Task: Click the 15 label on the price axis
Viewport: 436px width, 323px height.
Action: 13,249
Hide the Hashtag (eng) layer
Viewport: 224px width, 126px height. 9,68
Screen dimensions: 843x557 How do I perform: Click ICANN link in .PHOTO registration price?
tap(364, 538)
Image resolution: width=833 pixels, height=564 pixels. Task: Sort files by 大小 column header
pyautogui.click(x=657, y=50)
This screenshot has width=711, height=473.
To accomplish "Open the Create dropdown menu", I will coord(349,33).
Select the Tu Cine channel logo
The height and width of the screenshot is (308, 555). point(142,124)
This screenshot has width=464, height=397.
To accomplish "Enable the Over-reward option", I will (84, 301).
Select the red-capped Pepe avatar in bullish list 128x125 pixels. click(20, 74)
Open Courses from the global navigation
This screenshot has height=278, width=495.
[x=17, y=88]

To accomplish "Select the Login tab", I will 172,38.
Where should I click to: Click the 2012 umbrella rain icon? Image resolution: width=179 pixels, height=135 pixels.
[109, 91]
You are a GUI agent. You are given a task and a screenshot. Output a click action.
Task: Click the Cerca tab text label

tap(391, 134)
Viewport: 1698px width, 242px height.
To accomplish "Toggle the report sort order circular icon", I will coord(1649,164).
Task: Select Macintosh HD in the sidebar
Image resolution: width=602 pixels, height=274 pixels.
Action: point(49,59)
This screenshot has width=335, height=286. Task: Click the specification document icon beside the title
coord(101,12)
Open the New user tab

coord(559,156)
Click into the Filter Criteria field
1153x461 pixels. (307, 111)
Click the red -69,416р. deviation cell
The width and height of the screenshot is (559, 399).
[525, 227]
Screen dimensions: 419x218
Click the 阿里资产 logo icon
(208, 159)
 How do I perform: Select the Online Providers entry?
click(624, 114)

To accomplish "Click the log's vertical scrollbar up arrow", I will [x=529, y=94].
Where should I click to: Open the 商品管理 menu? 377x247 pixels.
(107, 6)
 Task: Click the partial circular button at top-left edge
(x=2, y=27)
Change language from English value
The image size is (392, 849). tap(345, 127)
• • • • •
Brief ▸
Report, as a bare number, how many lines above contain the string "accomplish".

Output for this task ▸
5